■ Provided material

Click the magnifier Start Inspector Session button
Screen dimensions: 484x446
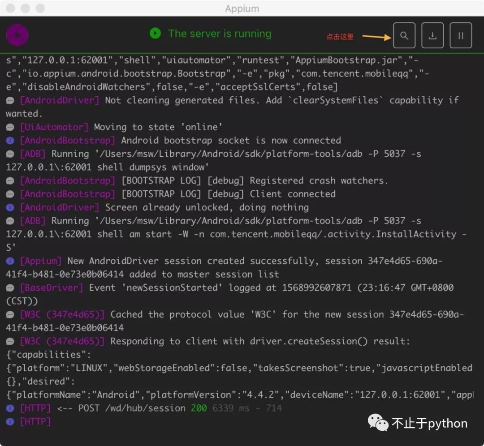[x=404, y=35]
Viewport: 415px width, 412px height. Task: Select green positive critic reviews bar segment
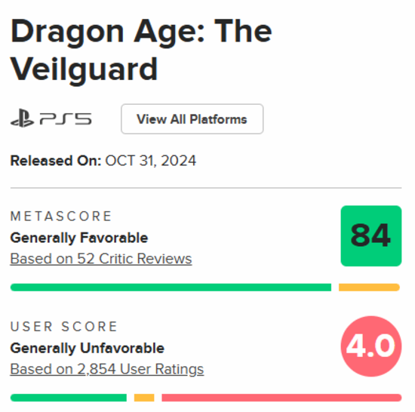pos(171,287)
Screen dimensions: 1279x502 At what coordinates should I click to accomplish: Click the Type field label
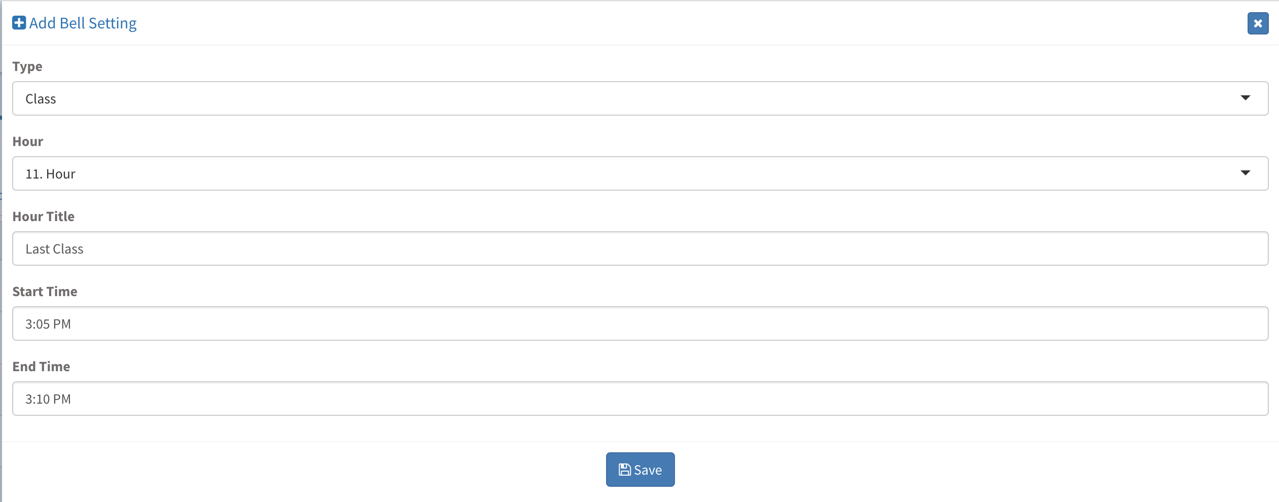pos(27,67)
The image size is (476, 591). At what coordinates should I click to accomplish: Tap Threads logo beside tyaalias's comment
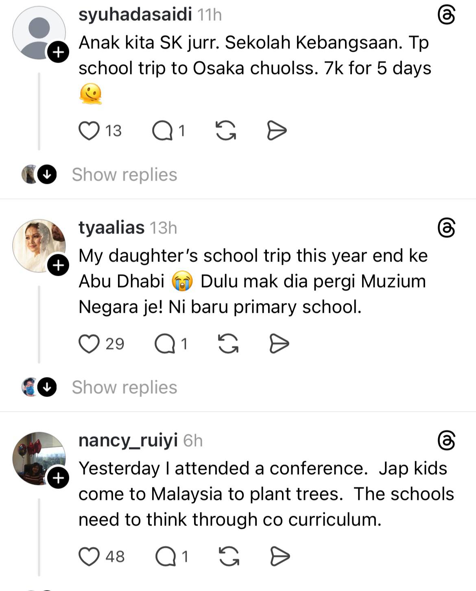[x=446, y=228]
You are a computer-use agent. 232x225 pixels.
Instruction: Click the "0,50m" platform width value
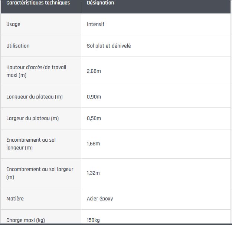[x=94, y=118]

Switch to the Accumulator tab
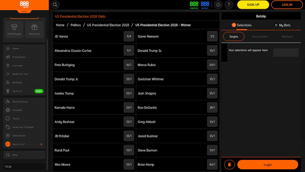(260, 36)

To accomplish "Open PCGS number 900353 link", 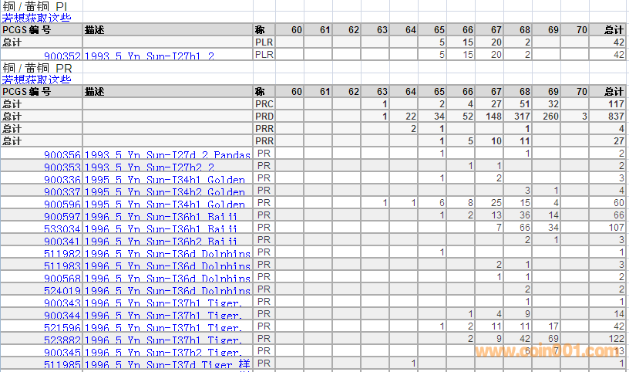I will tap(62, 167).
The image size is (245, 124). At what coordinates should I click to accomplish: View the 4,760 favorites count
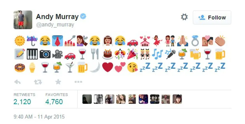point(54,102)
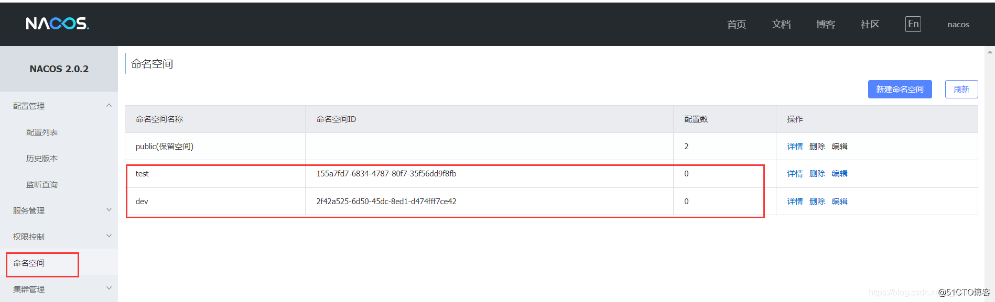This screenshot has width=995, height=302.
Task: Open 配置列表 in the sidebar
Action: (42, 132)
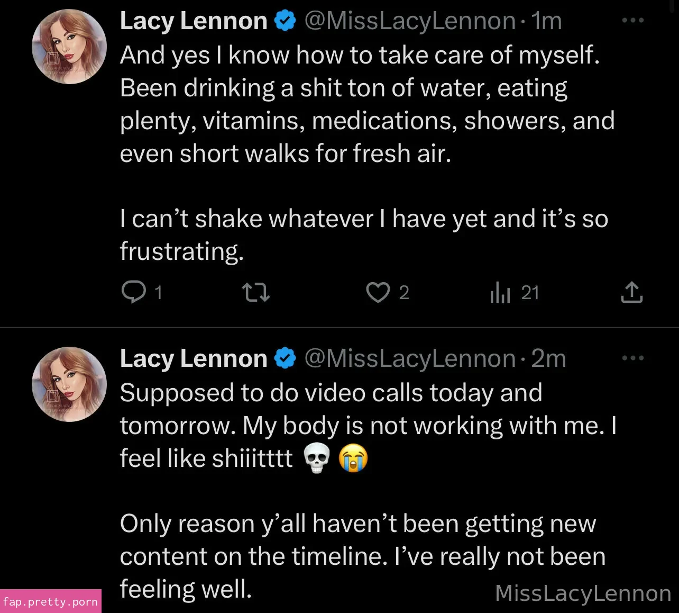Viewport: 679px width, 613px height.
Task: Open the 1m timestamp of first tweet
Action: click(546, 21)
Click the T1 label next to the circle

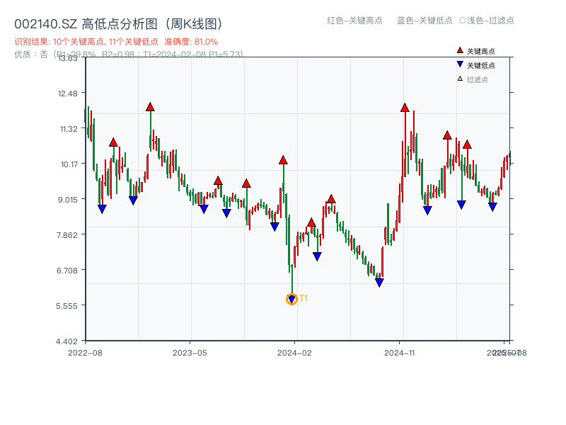(x=303, y=298)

■ About this exercise
Verbatim output, no pictures: the line holding "The image size is (245, 124)." and all lines after it through the last line of the material, with nothing else.

■ Result of the task
The image size is (245, 124). At what coordinates should I click to accomplish: View the 4,760 favorites count
point(54,102)
This screenshot has width=995, height=302.
Task: Open 配置列表 in the sidebar
Action: (42, 132)
Viewport: 679px width, 613px height.
Task: Open the 1m timestamp of first tweet
Action: click(546, 21)
Click the T1 label next to the circle

(x=303, y=298)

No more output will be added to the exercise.